ФРАГМЕНТ ТЕКСТА:
================================
Я так решаю этот вопрос по своему опыту, что чувство родины не исчерпывается неподвижной точкой места своего рождения, что место своего рождения есть только первый выход на свет из материнской утробы, что движение вперед сопровождается удивлением и постоянным открытием нового мира.

Делу время, потехе час. Но если мы, понимая охоту потехой, будем все ею заниматься даже по часу, то в наших лесах, полях и болотах не останется ни одного живого существа. Есть два выхода из этой роковой неизбежности. Первый выход — это всестороннее ограничение охотничьей потехи. Этот выход простой, и мы этим пользуемся, устанавливая сроки охоты, запрещая вовсе охоту на некоторые виды птиц и зверей. Но, конечно, при нашей точке зрения на охоту как на систему воспитания в здоровом теле здоровой души, это далеко еще не выход.

Другой выход действительный и соответствующий идее советского воспитания молодежи — это сделать охоту не потехой, какой она была при царях еще со времен царя Алексея Михайловича, украсившего свои охотничьи указы девизом: «делу время, потехе час», а серьезнейшим делом.

И если мы возьмем для примера любой вид охоты и проанализируем этот процесс до конца, то непременно в каждом процессе, даже самом ничтожном, вроде подсвистывания рябчика, мы найдем две стороны: длительное дело опытного изучения охотником повадок рябчика и одно мгновение потехи: прицелился и спустил курок. А что говорить о таких охотах, как с легавой или гончей собакой, — сколько времени, сколько знания нужно, чтобы хорошо натаскать легавую собаку и нагонять гончую! Как просто при облаве на волков стать на приготовленный номер за елочкой и выстрелить, когда зверь прибежит на десять шагов. Но как трудно и сколько знаний нужно, чтобы волков подвыть, приучить к месту, обложить, зафлажить и выставить на стрелка.

И если мы говорим теперь об охоте как системе воспитания здоровой молодежи в советском государстве, то не пора ли и охоту понимать не как потеху, а как трудный и сложный рабочий процесс, имевший то свойство всякого свободного труда, что при углублении в рабочий процесс чувство радости жизни, интереса, удивления от усилий не ослабевает, а только растет.

Но мало того! Удивление и радость жизни, воспринимаемые в егерском опыте, продолжают нарастать, если такой охотник, приняв в себя вопросы, поставленные ему опытами в живой природе, будет искать ответы в биологии или в поэзии, в живописи, музыке. На этом пути у нас вышли замечательные путешественники, охотник с колыбели Пржевальский, Миклухо-Маклай, Козлов, вышли великие поэты Тургенев, Некрасов, Лев Толстой! И это только выбранные исполинские вершины наших гор, не говоря уже о богатых долинах, где все прячется от глаза в высокой траве.
================================
ЧТО СДЕЛАТЬ:
#1 Определите, согласуются ли с фрагментом об охоте утверждения (а), (б) и (в). Для каждого ответьте «да» или «нет» и приведите решающие слова фрагмента в точной цитате.
(а) Установление сроков охоты автор считает достаточным выходом.
(б) Девиз «делу время, потехе час» украшал охотничьи указы царя Алексея Михайловича.
(в) При облаве на волков выстрелить со стрелкового номера трудно.
#2 Кого фрагмент об охоте называет «охотник с колыбели»?
#3 Напишите продолжение фрагмента об охоте, которое начинается сразу после его последнего предложения.

НАБОР ДАННЫХ:
================================
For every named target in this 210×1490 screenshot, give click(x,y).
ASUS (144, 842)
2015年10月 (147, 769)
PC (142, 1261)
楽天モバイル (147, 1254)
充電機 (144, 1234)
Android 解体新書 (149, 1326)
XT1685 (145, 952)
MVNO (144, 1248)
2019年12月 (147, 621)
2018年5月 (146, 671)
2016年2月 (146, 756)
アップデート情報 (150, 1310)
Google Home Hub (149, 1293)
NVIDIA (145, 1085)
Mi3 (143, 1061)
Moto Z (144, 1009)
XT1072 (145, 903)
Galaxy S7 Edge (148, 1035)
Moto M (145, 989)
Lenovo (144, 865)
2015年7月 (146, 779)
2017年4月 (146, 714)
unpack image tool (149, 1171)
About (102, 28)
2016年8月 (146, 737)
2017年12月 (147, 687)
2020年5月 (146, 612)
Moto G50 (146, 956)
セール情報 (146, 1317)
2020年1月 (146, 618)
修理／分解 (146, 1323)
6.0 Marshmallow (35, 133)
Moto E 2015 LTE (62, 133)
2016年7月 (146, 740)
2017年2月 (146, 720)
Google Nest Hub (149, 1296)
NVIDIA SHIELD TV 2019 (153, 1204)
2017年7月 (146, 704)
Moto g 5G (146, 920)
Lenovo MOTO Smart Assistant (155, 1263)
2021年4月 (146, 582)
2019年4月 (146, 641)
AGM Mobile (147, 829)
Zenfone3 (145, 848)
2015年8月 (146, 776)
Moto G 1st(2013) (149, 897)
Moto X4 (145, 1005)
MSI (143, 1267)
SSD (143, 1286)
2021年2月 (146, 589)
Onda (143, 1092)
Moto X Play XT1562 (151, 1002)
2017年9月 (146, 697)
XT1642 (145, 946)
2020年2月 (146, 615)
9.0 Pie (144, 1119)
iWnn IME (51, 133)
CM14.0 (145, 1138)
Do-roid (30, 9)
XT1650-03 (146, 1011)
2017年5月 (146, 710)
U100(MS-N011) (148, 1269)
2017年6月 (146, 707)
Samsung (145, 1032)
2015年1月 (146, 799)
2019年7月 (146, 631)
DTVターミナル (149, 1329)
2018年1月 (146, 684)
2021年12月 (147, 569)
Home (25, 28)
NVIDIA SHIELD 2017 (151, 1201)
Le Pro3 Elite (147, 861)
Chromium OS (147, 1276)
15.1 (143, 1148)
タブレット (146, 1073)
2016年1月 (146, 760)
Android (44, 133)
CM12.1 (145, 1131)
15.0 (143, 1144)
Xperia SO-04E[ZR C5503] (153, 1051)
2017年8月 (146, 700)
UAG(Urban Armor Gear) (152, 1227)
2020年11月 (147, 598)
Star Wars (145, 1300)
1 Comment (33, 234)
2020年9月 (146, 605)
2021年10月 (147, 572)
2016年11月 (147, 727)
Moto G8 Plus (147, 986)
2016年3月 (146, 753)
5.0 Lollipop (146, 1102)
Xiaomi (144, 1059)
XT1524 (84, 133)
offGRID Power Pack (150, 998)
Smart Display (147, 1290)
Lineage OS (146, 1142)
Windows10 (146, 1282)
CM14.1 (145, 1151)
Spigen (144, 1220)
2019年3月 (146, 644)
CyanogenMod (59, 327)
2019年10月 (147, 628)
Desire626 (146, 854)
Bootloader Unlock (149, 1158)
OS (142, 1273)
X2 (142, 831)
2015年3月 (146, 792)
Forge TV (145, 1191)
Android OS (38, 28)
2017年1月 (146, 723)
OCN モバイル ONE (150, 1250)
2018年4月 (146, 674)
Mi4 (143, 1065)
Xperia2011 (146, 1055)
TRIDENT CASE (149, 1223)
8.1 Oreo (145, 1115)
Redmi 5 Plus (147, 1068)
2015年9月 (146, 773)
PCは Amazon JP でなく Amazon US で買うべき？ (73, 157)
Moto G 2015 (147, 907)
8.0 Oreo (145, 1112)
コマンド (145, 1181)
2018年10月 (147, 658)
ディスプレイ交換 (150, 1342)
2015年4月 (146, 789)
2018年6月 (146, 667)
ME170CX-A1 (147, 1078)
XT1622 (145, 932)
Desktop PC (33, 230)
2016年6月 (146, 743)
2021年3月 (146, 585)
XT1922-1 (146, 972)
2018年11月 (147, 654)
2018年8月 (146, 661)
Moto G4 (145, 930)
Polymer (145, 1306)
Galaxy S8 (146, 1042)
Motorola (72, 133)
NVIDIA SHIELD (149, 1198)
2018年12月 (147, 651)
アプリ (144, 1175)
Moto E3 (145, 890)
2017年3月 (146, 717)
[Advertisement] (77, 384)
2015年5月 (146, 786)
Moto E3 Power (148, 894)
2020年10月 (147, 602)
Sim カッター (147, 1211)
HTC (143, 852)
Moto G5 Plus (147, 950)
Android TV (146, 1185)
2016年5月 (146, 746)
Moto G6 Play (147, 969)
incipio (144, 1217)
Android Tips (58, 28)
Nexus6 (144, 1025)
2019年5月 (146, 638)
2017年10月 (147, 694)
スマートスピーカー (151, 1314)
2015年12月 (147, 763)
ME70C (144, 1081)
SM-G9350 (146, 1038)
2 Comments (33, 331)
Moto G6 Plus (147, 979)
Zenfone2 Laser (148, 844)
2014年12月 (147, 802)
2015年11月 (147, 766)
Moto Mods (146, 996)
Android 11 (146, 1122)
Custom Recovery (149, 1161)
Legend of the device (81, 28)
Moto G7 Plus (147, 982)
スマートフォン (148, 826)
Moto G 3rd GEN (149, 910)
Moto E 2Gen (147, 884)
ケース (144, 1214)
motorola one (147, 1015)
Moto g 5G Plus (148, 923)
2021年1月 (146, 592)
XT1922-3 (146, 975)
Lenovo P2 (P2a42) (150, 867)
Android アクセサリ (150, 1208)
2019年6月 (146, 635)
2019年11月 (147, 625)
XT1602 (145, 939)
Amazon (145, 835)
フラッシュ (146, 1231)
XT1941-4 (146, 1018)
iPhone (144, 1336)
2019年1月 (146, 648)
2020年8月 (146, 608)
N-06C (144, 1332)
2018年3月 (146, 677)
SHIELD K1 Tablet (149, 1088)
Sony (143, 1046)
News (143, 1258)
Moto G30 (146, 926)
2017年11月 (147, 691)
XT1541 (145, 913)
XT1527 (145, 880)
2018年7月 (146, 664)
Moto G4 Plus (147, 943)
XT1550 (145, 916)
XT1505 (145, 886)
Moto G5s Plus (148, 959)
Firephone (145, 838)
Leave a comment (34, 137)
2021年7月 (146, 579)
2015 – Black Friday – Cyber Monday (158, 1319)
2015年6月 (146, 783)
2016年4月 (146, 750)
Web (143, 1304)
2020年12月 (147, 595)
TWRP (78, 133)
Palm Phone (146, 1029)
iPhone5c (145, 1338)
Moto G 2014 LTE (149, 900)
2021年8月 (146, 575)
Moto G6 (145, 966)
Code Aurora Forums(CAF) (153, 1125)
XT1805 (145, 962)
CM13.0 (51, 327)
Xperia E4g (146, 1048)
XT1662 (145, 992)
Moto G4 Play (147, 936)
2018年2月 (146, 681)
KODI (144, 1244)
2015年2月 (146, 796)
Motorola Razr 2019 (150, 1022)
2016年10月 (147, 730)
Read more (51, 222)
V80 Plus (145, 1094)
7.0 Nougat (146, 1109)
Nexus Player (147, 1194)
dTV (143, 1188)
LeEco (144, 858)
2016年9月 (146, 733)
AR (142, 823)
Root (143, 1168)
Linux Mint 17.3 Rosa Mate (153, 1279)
================================
ОТВЕТЫ К ЗАДАНИЯМ:
#1
(а) Нет: «это далеко еще не выход».
(б) Да: «украсившего свои охотничьи указы девизом: «делу время, потехе час»».
(в) Нет: «Как просто при облаве на волков стать на приготовленный номер за елочкой и выстрелить».

#2 Пржевальского.

#3
Для меня охота никогда не была потехой, спортом, развивающим ноги, как футбол, или руки, как гребля, или мозги, как в шахматах. Охота мне была рабочим процессом, методически воспитывающим меня в целости и единстве всестороннего восприятия природы, в словесном выражении присущего мне и многим охотникам чувства родины или поэзии.

Я наверно знаю, что это чувство свойственно миллионам охотников и уверен, что в будущем выйдут из них, если только мы сумеем ввести охоту в трудовую дисциплину молодежи, много ученых, поэтов, художников и композиторов.

Только благодаря большой трудовой дисциплине и ежедневным упражнениям природных способностей достиг я теперь того, что могу охотиться без ружья в лесах, и полях, и морях, равно и в деревне и в городе. Не могу сейчас удержаться, чтобы не рассказать, какая чудесная вышла у меня вчера охота на воробья недалеко от того дома, где я живу, на Большой Ордынке.

Вышел я на Большую Ордынку уже в половине восьмого утра, а солнце еще было так низко, что лучи его скользили по крышам, не проникая в самую улицу. Так образовалась над улицей солнечная крыша, а в самой улице сгустился голубой мрак.

И, все голубея и голубея, уходила вперед, в глубину, перспектива домов, и там совсем далеко в бледно-голубой глубине высился роскошный голубой дворец моей юности. Это был тот самый дворец, куда я тогда, недостойный и глупый, не мог войти. Но теперь я иду к нему, и он все приближается, и сердце мое сжимается от радостной надежды: может быть, теперь-то узнают, какой я, может быть, теперь-то я заслужил, и не выгонят меня теперь, как тогда?

Так все близится и близится мой голубой дворец, и, наконец, слышу явственно — кто-то позвал меня и даже как будто и выговорил:

— Здравствуйте!

Поднял я голову и вижу: передо мной кирпичная высокая стена дома, к которому на улице не успел еще прислониться другой. В такой стене всегда бывают печурки размером в кирпич: некоторые зачем-то нарочно делаются, а некоторые от времени выходят сами, кирпич выпадает. И вот слышу, в одной из этих печурок невидимый первый певец весны света сидит и неустанно, как живые часы, повторяет:

— Здравствуйте, здравствуйте!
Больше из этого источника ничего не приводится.